EXCERPT:
* * * * * * * * *
If you’ve never read Bob Buford’s book, Halftime, it is well worth your time. Buford wrote the book a decade ago, but the principles still resonate today. Buford used a sports analogy to address the issue of a mid-life crisis. He examined how most people spend the first half of their life trying to attain success, and then he advocated using the second half of your life to achieve significance. Just like in a football game, halftime is designed to examine your progress, evaluate your success and chart a course for the second half that will produce something of significance in order to realize true victory because yearning for only success isn’t ultimately satisfying. Buford’s assertions are on target and the book provides questions for self-examination and a plan to chart your road to significance.
While the book is valuable, my one criticism is that the intended audience are those working in the secular realm where success is the driving force of our culture. For those who have spent their professional careers serving in ministry, the admonition to move from success to significance misses the mark.
* * * * * * * * *
INFORMATION PROVIDED:
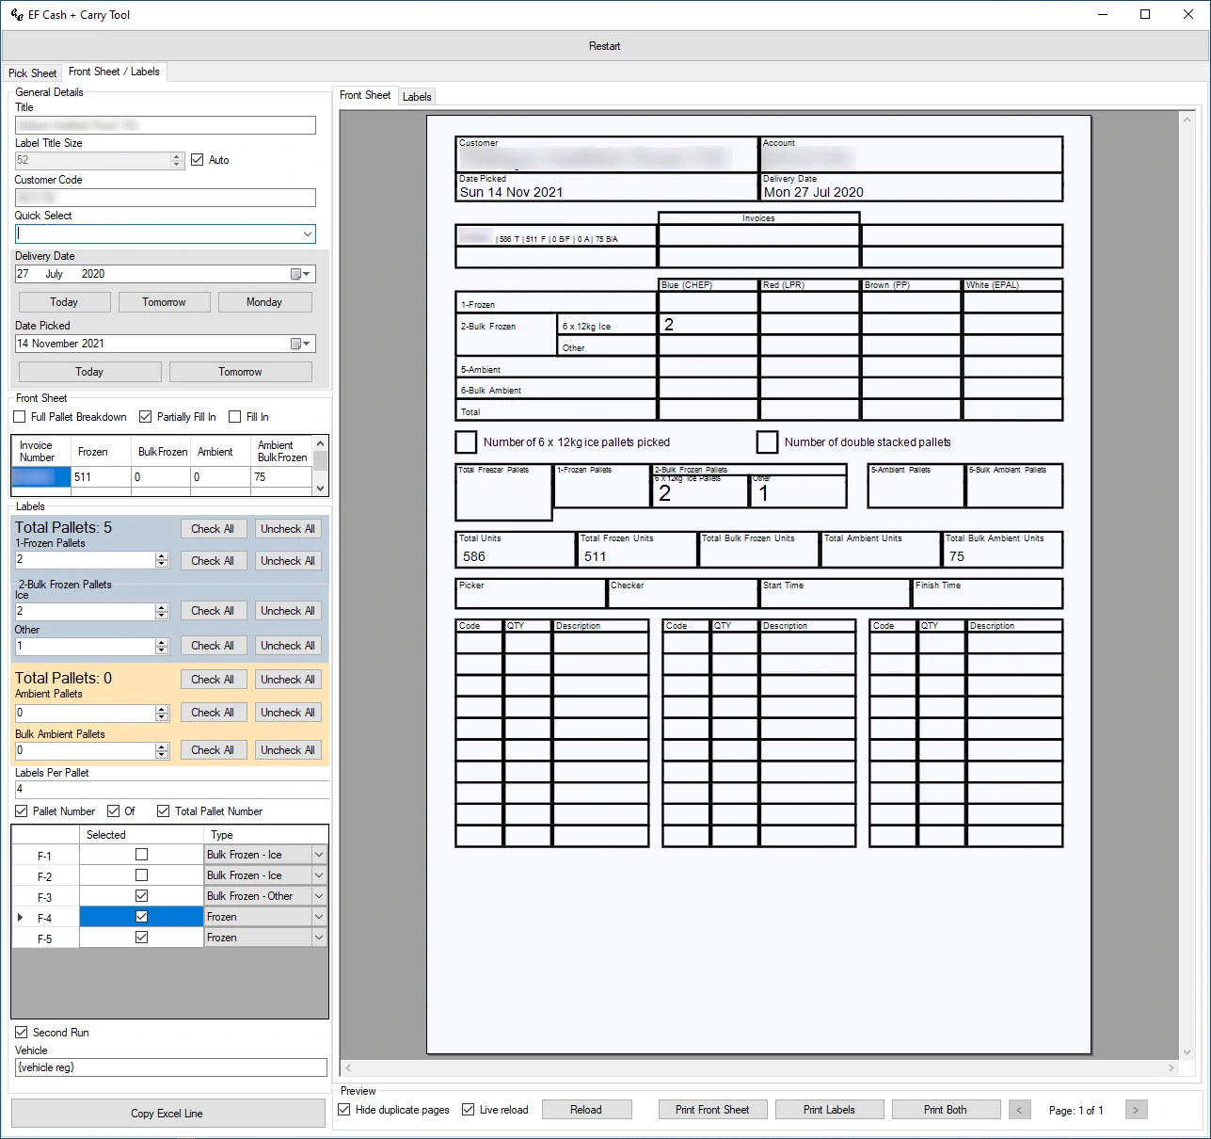Toggle the Second Run checkbox
Screen dimensions: 1211x1139
[x=22, y=1033]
* * * * * * * * *
Rewrite the book review between "If you’ve never" and "road to significance.", inclusive, switching "football game" to "basketball game".

If you’ve never read Bob Buford’s book, Halftime, it is well worth your time. Buford wrote the book a decade ago, but the principles still resonate today. Buford used a sports analogy to address the issue of a mid-life crisis. He examined how most people spend the first half of their life trying to attain success, and then he advocated using the second half of your life to achieve significance. Just like in a basketball game, halftime is designed to examine your progress, evaluate your success and chart a course for the second half that will produce something of significance in order to realize true victory because yearning for only success isn’t ultimately satisfying. Buford’s assertions are on target and the book provides questions for self-examination and a plan to chart your road to significance.